Entraînant un William Short écarlate et ravi, Gilles referma sur eux la porte de la bibliothèque où Latude déroulait toujours ses interminables périodes. Puis, après deux mots à James Hemings, l’esclave mulâtre que Jefferson faisait initier à la cuisine française, les deux jeunes gens s’en allèrent prendre l’un des fiacres qui stationnaient à la grille de Chaillot et lui ordonnèrent de les conduire au croisement des boulevards de la Chaussée d’Antin.

Tout au long du trajet qui leur fit contourner les blanches murailles inachevées de l’église Sainte-Madeleine4 avant de s’engager sous la quadruple haie de marronniers des boulevards, l’Américain et le Français n’échangèrent pas dix paroles. Short, déjà en extase, vivait à l’avance l’instant si proche où il poserait ses lèvres sur les jolis doigts de sa duchesse et Tournemine songeait à l’offre généreuse du gouvernement américain.

Cela paraissait si simple et si facile à accepter ! Si séduisant aussi de tourner enfin le dos à une existence sans joie véritable. Il suffisait de faire ses bagages, d’enfourcher Merlin et, suivi de Pongo, de prendre la grand-route de Brest ou du Havre au bout de laquelle les huniers des grands navires se dressaient comme des tours de cathédrales… Quelques jours encore et la longue houle de l’Atlantique se glonflerait sous ses pieds et l’océan familier le porterait vers ces terres dont il avait toujours rêvé et qu’il avait appris à aimer. Et puis là-bas, au bout du grand chemin liquide, il trouverait une vie nouvelle, un grand domaine qui, planté en tabac ou en coton, ferait de lui un homme riche définitivement libéré des pièges politiques de la vieille Europe. Un domaine sur lequel s’élèverait l’enfant qu’il se hâterait de rechercher, l’enfant qu’il aimait déjà sans même savoir s’il accepterait cet amour…

Peu à peu, Gilles sentait faiblir sa résistance et prenait sa décision. Qui pouvait lui demander, sans faire preuve d’excessive cruauté, de vivre interminablement solitaire, le cœur écartelé entre deux amours ? Sa femme était prisonnière d’un couvent, son fils prisonnier des forêts d’Amérique et lui restait là, bêtement planté à mi-chemin de l’un et de l’autre avec cependant en main tous les outils possibles pour forger son bonheur…

— Demain, se promit Gilles, j’irai à Versailles. Je verrai le roi et lui dirai tout. Il est bon et généreux. Il comprendra et me fera rendre Judith.
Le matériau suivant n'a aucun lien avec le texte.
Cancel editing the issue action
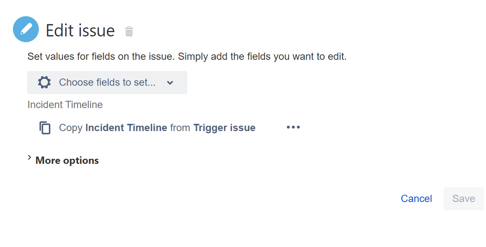486x247 pixels. pyautogui.click(x=416, y=199)
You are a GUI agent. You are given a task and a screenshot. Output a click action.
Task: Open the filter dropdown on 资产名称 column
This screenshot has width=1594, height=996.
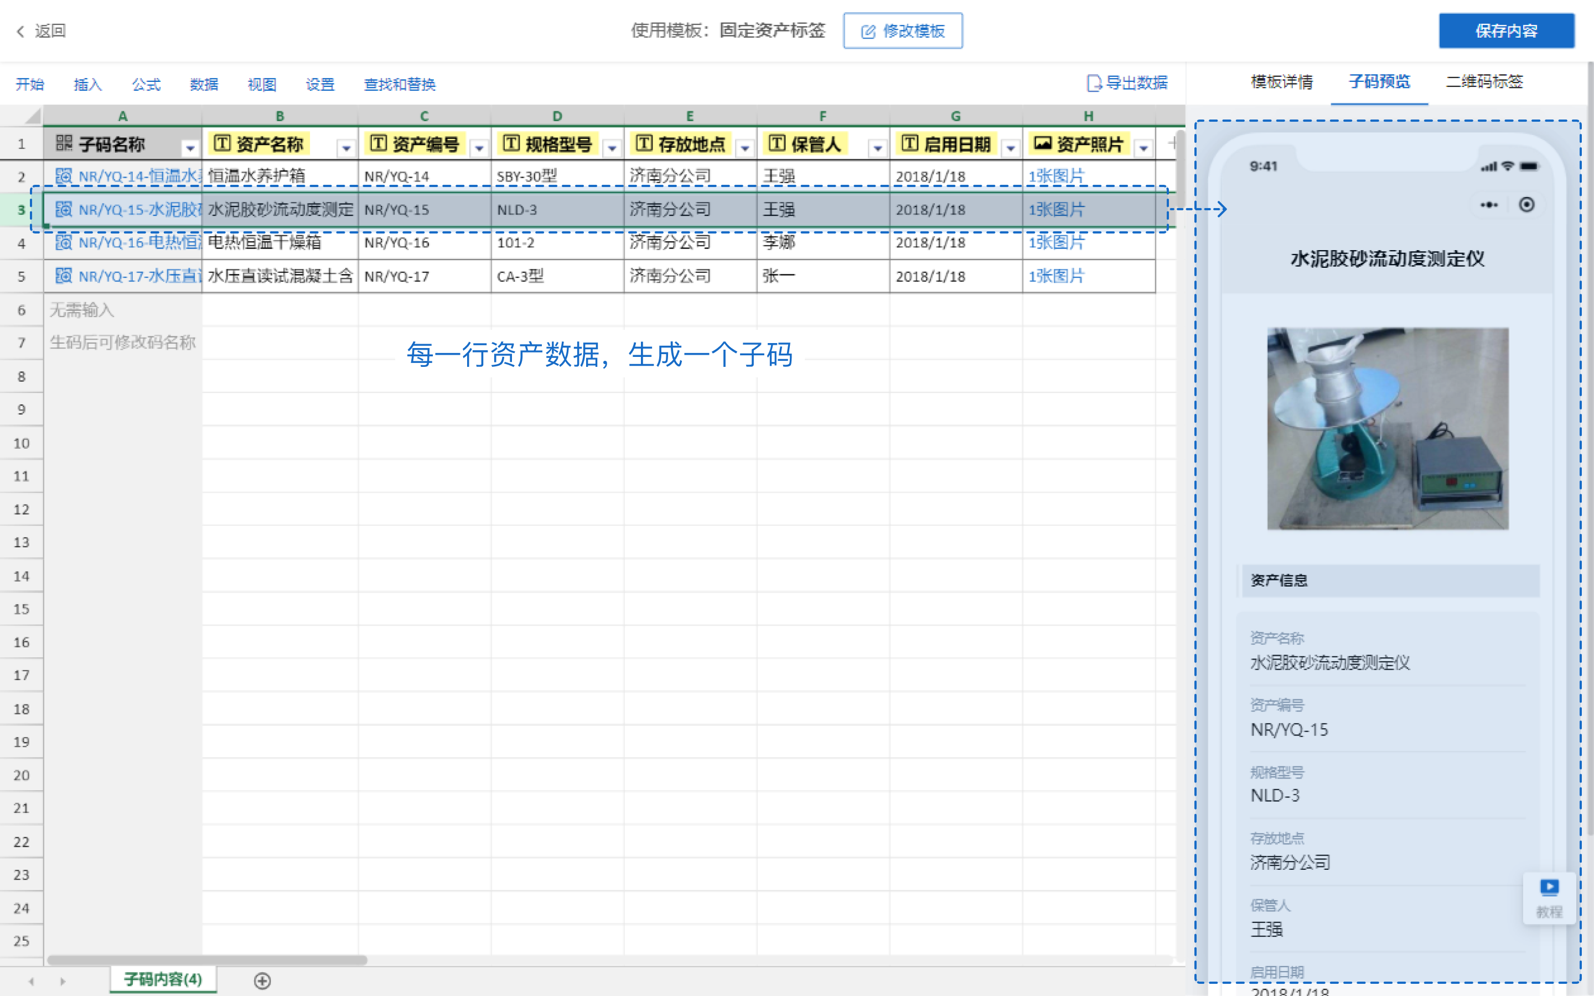pyautogui.click(x=347, y=148)
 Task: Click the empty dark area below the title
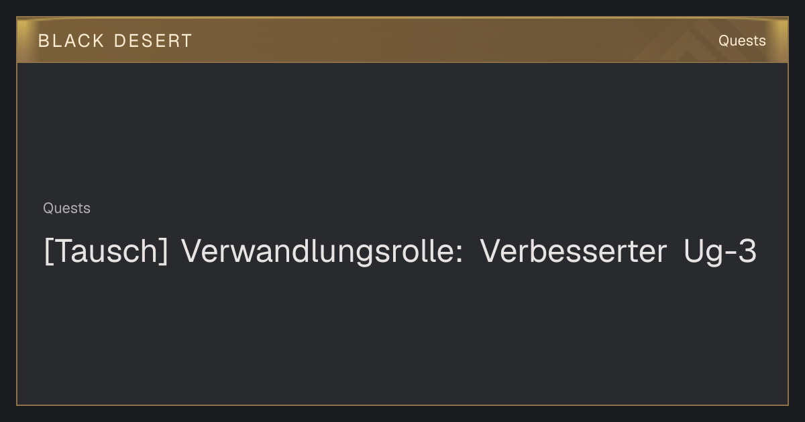403,335
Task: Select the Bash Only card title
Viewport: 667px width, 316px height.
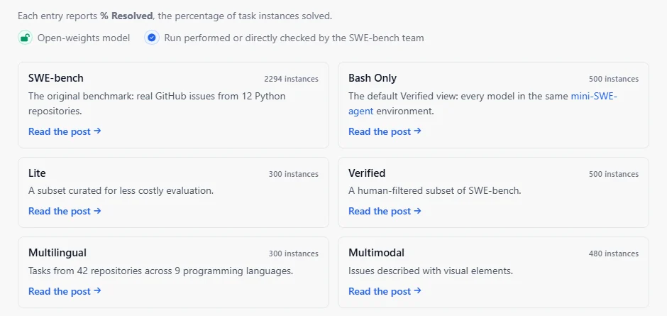Action: point(373,78)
Et, dès que je l’aurai reprise, nous partirons… Là-bas, elle oubliera tout ce qu’elle a souffert ici…

Pour ne pas ternir, si peu que ce soit, l’éclat du tableau qui se peignait en lui, il évita de se demander comment l’impétueuse Judith prendrait l’entrée dans sa vie du fils de Sitapanoki. Peut-être y aurait-il là un problème mais celui-là paraissait mineur en comparaison de ceux d’aujourd’hui…

« À chaque jour suffit sa peine ! » pensa Gilles tandis que la voiture ralentissait. On était arrivés à destination et l’on se sépara sur une poignée de main. William Short, n’ayant plus que quelques pas à faire, gagna à pied son théâtre tandis que le chevalier gardait la voiture et, par la Chaussée d’Antin, belle artère bordée d’élégantes demeures et de vastes jardins, se dirigeait rapidement vers la rue de Clichy.

Il était tard déjà et la plupart des rares maisons, elles aussi entourées de jardins, qui la jalonnaient étaient obscures. Seule une belle demeure, située à mi-pente du chemin menant à la barrière de Clichy, faisait monter un halo de clarté au milieu d’un parc touffu.

La grille d’entrée, martelée des chevrons Richelieu, était largement ouverte et montrait, au bout d’un jardin abondamment fleuri et d’une belle allée sablée, un assemblage de chevaux, de voitures et de valets encombrant les devants d’une maison aux proportions harmonieuses dont le bâtiment principal était précédé d’un portique central à quatre colonnes ioniques encadré de balustres.

Par les portes-fenêtres ouvertes, on pouvait apercevoir un grand salon vert amande blanc et or, un autre entièrement revêtu de laques chinoises noires et or et un large vestibule décoré de grisailles en trompe-l’œil représentant des vases, des statues et des amours d’où partait l’élégante spirale d’un escalier de marbre rose. De grands vases d’albâtre contenaient mal des brassées de roses couleur d’aurore.

Une foule chatoyante, presque uniquement masculine d’ailleurs, évoluait lentement dans ce cadre raffiné au son d’une musique si douce qu’elle en devenait aérienne. De loin en loin, tout de même, apparaissait une haute coiffure féminine chargée de fleurs ou de plumes.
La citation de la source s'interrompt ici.